期刊
TRANSLATIONAL SPORTS MEDICINE
卷 2, 期 6, 页码 316-324出版社
WILEY
DOI: 10.1002/tsm2.103
关键词
exercise; musculoskeletal system; tendon injury
资金
- Novo Nordisk research foundation
- Lundbeck research foundation
- Nordea Foundation (Center of Healthy Aging, University of Copenhagen)

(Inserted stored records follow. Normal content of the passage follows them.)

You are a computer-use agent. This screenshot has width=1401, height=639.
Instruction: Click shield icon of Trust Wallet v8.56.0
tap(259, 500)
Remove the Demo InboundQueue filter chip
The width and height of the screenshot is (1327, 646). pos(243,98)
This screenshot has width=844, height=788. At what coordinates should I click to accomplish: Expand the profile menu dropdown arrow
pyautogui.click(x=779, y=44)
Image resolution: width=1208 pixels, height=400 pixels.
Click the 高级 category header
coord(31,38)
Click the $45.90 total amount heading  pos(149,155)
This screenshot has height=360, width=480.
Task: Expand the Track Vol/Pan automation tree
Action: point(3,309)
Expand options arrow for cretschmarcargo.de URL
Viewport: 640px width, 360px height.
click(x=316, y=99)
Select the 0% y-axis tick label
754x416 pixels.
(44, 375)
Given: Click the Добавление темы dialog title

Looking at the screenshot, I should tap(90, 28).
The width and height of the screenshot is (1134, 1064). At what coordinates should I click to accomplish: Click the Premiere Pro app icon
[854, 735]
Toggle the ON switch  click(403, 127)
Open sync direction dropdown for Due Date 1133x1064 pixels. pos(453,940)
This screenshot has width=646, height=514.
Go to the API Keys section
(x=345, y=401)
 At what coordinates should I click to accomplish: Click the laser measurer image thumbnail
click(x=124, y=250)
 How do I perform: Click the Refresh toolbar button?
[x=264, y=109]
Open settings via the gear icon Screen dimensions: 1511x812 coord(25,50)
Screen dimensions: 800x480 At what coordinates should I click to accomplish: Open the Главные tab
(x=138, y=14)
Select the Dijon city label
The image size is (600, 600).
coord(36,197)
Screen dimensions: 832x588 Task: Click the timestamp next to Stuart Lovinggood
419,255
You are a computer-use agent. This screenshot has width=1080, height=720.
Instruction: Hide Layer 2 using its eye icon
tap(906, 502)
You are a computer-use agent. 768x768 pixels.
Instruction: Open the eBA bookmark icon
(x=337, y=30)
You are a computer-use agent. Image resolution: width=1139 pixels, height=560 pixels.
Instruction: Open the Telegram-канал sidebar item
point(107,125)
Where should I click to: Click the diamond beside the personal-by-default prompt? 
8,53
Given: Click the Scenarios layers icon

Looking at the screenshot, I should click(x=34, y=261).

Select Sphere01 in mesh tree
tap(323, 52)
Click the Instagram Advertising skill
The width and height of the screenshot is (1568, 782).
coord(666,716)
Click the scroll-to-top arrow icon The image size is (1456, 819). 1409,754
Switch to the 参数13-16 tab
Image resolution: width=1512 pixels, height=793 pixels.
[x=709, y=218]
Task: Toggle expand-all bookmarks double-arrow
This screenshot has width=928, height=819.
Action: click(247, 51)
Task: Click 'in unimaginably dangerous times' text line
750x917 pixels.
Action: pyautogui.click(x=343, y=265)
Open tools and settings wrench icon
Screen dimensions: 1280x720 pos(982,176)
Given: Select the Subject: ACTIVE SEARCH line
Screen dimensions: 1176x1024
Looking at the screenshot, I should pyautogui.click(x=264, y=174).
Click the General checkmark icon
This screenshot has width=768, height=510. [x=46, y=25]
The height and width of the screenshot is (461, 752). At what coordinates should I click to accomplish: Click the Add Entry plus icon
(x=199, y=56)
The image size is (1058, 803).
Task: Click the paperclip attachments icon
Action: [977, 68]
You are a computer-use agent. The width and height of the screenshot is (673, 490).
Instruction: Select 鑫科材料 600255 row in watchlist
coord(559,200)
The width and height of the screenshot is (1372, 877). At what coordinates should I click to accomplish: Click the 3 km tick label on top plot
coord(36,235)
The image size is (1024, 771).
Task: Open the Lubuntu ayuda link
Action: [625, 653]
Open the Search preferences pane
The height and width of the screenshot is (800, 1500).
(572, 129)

- IOC Research Center Sports Medicine Copenhagen
- Danish Medical Research Council
We examined muscle function, muscle architecture, and tendon length bilaterally in persons who experience a functional deficit 2 years after an Achilles tendon rupture. Eleven persons were investigated on the injured compared with the uninjured side 47 +/- 7 months (mean +/- SD) after a tendon rupture. Heel-rise data, plantar flexion strength, tendon resting angle 3D MRI-determined tendon length and muscle cross-sectional area, ultrasound-determined fascicle length, and pennation angle were obtained. The heel-rise test yielded reduced max height (32%), number of repetitions (54%), and work performed (61%), P < .001. Plantar flexion strength was impaired (P < .001) with the knee in extension (20%-42%) and flexion (29%-39%). Muscle cross-sectional area was reduced for both the soleus (36%) and gastrocnemius muscles (46%; P < .001). Both the soleus tendon (55%) and the gastrocnemius tendon (14%) were longer (P < .001), and the fascicle length of the medial gastrocnemius was substantially reduced (18%; P < .001). The difference in heel-rise height correlated to that of the gastrocnemius tendon elongation, r = .66, P < .05, but not soleus tendon elongation. These data show that a functional deficit after an Achilles tendon rupture is associated with an elongated soleus and gastrocnemius tendon along with a reduced soleus and gastrocnemius muscle cross-sectional area and gastrocnemius fascicle length.